Backgrounder: Trumpism and the Invisible Man
by Tom Huston
If you are a reasonably successful member of the professional class – a doctor, lawyer or accountant, a school teacher or other government worker, a nurse or pharmacist, financial consultant, real estate broker or entrepreneur – you have likely not had reason to give any thought to the implications of the chart below. It is quite likely, in fact, that you don’t know anyone with the demographic characteristics of the men described in the chart unless some such fellow does occasional odd jobs around the house, hauls away your trash or carries the groceries to your car.
As the social scientist Charles Murray points out in The Wall Street Journal, “In today’s average white working-class neighborhood, about one out of five men in the prime of life isn’t even looking for work; they are living off girlfriends, siblings or parents, on disability, or else subsisting on off-the-books or criminal income. Almost half aren’t married, with all the collateral social problems that go with large numbers of unattached males.”
In these communities, about half the children are born to unmarried women, with all the problems that go with growing up without fathers, especially for boys. Drugs also have become a major problem, in small towns as well as in urban areas.”
Back during in the era of Richard Nixon, we talked about these people as “Middle Americans.” That was in 1970 when, as the chart indicates, more than 96 percent of white working-class males in the prime of their lives were in the workforce and 86 percent of them were married. A good share of them were veterans of our armed services, lived in ethnic-based urban neighborhoods, were union members and voted Democratic.

WORK TO BE COMPLETED ▸ Continue the backgrounder on Trumpism and working-class men from the point where it stops. Nothing in the records is needed here.

LISTED ENTRIES ▸
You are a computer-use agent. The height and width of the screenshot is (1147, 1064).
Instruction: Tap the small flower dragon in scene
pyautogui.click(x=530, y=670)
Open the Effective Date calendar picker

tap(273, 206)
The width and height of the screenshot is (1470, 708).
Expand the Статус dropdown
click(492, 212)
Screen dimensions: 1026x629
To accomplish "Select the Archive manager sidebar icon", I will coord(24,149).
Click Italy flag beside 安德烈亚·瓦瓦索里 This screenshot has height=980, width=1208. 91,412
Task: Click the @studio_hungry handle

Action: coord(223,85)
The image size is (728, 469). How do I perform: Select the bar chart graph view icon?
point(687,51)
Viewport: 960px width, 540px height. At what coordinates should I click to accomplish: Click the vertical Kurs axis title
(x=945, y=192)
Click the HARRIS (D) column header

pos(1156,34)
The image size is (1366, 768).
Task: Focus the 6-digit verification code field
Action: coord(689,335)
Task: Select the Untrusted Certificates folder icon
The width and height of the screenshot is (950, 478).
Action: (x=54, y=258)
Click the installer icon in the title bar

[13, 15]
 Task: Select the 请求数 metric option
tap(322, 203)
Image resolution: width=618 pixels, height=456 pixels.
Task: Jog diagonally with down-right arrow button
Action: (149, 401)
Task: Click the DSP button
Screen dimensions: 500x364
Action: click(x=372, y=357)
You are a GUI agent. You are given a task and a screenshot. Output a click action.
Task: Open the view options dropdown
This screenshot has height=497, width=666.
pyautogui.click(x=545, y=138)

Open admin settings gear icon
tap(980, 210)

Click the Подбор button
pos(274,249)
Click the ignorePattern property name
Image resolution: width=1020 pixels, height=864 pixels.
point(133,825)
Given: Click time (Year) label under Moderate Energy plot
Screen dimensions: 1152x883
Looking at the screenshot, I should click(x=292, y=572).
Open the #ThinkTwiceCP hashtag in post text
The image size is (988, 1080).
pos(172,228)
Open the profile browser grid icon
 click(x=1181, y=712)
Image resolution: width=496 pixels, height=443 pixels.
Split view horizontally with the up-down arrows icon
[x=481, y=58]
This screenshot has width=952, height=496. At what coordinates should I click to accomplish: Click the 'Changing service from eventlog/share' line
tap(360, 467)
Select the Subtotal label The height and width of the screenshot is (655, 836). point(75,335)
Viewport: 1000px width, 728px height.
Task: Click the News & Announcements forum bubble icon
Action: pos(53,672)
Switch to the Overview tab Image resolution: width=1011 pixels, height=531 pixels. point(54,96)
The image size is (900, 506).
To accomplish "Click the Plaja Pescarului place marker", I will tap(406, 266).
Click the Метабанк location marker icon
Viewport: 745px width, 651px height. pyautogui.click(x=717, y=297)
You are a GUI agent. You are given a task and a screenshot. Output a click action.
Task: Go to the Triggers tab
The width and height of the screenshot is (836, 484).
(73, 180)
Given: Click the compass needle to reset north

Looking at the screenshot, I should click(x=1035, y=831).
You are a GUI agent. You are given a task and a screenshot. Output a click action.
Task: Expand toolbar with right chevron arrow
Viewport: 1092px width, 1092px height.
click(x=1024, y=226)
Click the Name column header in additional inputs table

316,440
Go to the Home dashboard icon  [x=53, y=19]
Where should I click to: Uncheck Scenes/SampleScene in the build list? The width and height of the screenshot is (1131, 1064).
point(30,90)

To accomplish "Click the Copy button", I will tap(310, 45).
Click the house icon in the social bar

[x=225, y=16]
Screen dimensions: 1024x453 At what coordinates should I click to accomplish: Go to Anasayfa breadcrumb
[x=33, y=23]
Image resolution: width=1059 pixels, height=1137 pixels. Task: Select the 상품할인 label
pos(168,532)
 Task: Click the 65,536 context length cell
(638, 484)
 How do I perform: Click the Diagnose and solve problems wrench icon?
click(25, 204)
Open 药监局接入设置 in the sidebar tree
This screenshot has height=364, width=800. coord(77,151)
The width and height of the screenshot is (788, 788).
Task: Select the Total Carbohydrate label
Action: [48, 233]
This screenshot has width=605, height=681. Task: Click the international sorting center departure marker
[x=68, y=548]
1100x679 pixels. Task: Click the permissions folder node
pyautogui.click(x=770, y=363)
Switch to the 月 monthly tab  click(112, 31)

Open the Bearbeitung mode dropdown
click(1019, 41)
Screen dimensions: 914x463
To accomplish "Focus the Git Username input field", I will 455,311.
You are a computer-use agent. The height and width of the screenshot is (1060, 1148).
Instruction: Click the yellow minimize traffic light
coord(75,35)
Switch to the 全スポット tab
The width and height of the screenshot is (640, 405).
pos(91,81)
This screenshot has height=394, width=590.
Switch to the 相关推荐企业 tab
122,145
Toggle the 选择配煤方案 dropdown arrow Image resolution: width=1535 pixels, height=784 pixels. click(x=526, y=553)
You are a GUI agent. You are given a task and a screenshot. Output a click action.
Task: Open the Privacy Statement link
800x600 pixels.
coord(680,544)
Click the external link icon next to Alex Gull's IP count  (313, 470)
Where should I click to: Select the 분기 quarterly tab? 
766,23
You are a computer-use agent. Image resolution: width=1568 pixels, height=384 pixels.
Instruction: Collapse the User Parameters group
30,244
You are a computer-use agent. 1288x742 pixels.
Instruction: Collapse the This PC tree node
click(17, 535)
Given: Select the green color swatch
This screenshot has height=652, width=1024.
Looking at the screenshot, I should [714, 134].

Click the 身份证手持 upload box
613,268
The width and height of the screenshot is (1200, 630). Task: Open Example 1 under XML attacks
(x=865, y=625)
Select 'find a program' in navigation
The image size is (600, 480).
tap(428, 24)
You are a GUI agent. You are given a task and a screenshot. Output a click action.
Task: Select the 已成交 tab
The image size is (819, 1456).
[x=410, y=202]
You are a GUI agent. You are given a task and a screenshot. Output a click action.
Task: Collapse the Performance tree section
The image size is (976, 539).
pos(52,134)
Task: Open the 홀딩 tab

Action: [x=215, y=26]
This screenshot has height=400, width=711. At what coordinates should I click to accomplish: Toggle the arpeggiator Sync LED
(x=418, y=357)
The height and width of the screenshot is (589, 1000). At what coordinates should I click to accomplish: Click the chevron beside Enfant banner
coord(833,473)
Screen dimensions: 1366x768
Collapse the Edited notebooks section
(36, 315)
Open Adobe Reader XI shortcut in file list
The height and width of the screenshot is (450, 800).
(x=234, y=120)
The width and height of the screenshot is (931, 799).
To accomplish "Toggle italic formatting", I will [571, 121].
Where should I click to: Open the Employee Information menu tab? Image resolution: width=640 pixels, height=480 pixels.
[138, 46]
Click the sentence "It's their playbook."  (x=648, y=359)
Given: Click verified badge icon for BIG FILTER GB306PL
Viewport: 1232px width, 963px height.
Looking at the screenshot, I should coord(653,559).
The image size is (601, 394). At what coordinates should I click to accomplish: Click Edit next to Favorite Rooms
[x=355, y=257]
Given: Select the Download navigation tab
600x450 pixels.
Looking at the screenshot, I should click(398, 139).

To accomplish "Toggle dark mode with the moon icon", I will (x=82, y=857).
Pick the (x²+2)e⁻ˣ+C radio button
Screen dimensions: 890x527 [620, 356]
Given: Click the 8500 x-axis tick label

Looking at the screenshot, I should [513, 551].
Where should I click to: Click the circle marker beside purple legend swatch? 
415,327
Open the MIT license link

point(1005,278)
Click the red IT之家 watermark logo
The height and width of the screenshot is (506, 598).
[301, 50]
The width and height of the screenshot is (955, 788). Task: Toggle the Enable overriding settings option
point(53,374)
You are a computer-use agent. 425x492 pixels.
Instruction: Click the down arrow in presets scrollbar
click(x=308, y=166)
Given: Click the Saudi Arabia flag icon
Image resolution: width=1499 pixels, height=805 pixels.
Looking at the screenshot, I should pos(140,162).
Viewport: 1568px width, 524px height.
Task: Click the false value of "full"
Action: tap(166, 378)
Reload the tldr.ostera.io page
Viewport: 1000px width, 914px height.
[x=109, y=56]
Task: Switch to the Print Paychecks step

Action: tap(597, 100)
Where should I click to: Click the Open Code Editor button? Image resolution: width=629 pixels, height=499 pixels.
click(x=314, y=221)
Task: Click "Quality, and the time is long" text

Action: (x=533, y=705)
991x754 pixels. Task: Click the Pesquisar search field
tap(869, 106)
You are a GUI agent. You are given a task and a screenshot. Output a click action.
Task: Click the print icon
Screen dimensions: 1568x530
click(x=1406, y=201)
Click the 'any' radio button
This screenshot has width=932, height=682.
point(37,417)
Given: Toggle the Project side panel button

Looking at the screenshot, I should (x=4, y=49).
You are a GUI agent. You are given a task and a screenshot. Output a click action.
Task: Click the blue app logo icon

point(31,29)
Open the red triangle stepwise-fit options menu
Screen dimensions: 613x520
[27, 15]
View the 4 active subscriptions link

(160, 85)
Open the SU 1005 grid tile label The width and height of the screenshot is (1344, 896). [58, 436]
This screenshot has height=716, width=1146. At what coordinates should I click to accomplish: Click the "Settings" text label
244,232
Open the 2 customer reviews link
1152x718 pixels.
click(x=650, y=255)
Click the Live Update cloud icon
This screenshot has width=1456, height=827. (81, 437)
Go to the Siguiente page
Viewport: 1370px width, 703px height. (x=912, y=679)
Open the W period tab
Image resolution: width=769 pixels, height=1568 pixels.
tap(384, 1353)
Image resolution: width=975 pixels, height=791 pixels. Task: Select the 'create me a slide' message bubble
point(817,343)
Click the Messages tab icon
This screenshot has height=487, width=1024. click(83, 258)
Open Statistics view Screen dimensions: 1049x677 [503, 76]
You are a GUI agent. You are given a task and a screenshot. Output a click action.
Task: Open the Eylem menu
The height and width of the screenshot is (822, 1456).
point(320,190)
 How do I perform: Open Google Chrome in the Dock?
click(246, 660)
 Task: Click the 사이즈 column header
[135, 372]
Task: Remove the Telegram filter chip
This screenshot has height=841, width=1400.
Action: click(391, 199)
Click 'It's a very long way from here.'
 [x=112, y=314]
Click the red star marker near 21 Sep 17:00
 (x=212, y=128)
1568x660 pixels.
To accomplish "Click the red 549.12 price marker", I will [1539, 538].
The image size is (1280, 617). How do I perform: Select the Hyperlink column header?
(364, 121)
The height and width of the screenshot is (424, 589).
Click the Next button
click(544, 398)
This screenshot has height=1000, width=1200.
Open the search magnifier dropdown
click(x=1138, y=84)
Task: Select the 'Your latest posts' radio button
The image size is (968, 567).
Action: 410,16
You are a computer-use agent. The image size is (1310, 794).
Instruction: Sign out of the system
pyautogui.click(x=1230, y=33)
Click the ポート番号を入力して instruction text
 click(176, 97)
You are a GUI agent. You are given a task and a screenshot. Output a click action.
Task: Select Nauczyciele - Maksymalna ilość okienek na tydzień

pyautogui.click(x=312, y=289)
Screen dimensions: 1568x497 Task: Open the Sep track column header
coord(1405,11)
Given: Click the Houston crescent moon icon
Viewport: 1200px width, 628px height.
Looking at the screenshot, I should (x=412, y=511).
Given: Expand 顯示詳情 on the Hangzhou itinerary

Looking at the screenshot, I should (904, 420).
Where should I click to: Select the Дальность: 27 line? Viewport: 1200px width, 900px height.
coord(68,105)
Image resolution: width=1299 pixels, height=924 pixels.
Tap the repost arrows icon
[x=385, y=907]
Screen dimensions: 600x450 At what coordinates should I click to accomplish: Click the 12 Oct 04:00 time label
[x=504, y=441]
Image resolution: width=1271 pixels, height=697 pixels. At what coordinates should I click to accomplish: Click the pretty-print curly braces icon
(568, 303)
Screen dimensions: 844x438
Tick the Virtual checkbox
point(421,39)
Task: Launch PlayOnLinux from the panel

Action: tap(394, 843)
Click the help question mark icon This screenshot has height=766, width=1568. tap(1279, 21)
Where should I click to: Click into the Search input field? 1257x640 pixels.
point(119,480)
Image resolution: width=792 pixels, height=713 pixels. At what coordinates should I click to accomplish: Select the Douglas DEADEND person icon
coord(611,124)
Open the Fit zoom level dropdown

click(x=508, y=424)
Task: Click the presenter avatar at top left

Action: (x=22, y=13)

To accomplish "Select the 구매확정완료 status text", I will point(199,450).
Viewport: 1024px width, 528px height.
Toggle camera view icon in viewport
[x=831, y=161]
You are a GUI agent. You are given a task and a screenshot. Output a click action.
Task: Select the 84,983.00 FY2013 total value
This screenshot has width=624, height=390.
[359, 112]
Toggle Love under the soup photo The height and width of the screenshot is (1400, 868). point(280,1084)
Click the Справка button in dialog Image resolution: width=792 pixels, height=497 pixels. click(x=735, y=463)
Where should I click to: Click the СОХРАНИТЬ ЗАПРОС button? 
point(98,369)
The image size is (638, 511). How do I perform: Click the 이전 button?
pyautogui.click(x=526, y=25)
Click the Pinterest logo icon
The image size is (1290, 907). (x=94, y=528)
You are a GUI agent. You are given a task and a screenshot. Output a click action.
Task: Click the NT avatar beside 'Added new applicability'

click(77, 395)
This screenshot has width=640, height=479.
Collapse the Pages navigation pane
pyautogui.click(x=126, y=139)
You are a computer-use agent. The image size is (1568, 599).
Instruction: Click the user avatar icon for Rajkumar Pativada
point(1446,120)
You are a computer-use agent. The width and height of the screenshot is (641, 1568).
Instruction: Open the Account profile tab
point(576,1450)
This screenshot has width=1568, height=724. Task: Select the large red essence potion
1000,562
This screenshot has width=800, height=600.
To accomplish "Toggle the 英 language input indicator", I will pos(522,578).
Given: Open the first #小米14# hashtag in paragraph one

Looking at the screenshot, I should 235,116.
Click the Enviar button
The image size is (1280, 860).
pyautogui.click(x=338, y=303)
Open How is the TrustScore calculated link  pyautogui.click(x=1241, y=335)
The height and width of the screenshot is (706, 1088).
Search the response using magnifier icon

SOLVED PROBLEM ▸
This segment of the electorate was the subject of many hours of discussion at the Nixon White House among a handful of us who served on the “Middle America Working Group.” President Nixon charged Secretary of Labor George Schultz with responsibility for developing programs designed to meet their special needs in an environment of rapid change in the neighborhoods in which they lived, the schools their children attended and the job markets in which they competed. In the campaign of 1972, the President reached out to these Middle American families and many of them, for the first time in their lives, voted Republican.
We often hear about “Reagan Democrats,” but for the most part these were actually Nixon Democrats who in 1980 came back to the Republican Party after having defected to Jimmy Carter in 1976. Whatever the case, it is clear to anyone who looks at the record that among Republicans little attention was directed to the needs (as opposed to the voting preference) of these voters after Richard Nixon was chased from the White House. The decline in labor participation and marriage rates among the white working class commenced in the first year of the Reagan administration and has continued downhill during 20 years of Republican and 15 years of Democratic administrations. This decline has not precipitated any Republican Policy Summits featuring Paul Ryan or other Compassionate Conservatives. In fact, until Donald Trump came onto the scene, no Republican politician of any stature had anything much to say about the problem.
What we have on our hands today is a class of people who are not merely ignored by the elite but who for all intents and purposes are invisible to decision-makers. These people have had no effective voice in the political process since the Nixon administration. As the rich have gotten richer and the poor have gotten more government assistance, the white working class has slowly collapsed into itself.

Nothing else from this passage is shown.